═════ Exercise inputs
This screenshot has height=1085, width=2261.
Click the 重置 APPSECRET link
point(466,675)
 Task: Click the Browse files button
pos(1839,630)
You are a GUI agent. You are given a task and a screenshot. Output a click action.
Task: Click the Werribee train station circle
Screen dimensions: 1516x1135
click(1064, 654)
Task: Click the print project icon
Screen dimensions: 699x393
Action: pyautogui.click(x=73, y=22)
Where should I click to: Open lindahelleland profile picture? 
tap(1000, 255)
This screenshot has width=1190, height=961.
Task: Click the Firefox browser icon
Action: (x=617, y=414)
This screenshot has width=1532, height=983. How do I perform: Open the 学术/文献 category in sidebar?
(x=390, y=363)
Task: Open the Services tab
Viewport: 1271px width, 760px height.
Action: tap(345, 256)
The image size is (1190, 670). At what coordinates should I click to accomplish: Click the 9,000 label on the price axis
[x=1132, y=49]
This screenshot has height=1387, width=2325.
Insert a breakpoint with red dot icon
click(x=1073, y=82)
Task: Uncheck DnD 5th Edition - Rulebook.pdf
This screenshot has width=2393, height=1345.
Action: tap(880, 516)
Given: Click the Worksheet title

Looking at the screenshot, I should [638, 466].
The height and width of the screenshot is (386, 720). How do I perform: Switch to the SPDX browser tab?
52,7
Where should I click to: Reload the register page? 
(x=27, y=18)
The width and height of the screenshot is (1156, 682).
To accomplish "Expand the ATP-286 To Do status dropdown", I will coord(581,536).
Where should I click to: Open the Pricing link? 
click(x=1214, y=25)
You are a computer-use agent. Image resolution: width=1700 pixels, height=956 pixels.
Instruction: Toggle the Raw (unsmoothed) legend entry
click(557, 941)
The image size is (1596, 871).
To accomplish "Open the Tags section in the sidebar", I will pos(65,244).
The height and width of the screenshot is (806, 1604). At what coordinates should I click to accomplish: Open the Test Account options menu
══════════
* _Aim of the exercise_
Without changing a single word, reproduce the entries above.

* _Exercise result_
This screenshot has height=1085, width=2261.
Click the 重置 APPSECRET link
point(466,675)
 Task: Click the Browse files button
pos(1839,630)
You are a GUI agent. You are given a task and a screenshot. Output a click action.
Task: Click the Werribee train station circle
Screen dimensions: 1516x1135
click(1064, 654)
Task: Click the print project icon
Screen dimensions: 699x393
Action: pyautogui.click(x=73, y=22)
Where should I click to: Open lindahelleland profile picture? 
tap(1000, 255)
This screenshot has width=1190, height=961.
Task: Click the Firefox browser icon
Action: (x=617, y=414)
This screenshot has width=1532, height=983. How do I perform: Open the 学术/文献 category in sidebar?
(x=390, y=363)
Task: Open the Services tab
Viewport: 1271px width, 760px height.
Action: tap(345, 256)
The image size is (1190, 670). At what coordinates should I click to accomplish: Click the 9,000 label on the price axis
[x=1132, y=49]
This screenshot has height=1387, width=2325.
Insert a breakpoint with red dot icon
click(x=1073, y=82)
Task: Uncheck DnD 5th Edition - Rulebook.pdf
This screenshot has width=2393, height=1345.
Action: tap(880, 516)
Given: Click the Worksheet title

Looking at the screenshot, I should [638, 466].
The height and width of the screenshot is (386, 720). How do I perform: Switch to the SPDX browser tab?
52,7
Where should I click to: Reload the register page? 
(x=27, y=18)
The width and height of the screenshot is (1156, 682).
To accomplish "Expand the ATP-286 To Do status dropdown", I will coord(581,536).
Where should I click to: Open the Pricing link? 
click(x=1214, y=25)
You are a computer-use agent. Image resolution: width=1700 pixels, height=956 pixels.
Instruction: Toggle the Raw (unsmoothed) legend entry
click(557, 941)
The image size is (1596, 871).
To accomplish "Open the Tags section in the sidebar", I will pos(65,244).
The height and width of the screenshot is (806, 1604). At what coordinates should I click to accomplish: Open the Test Account options menu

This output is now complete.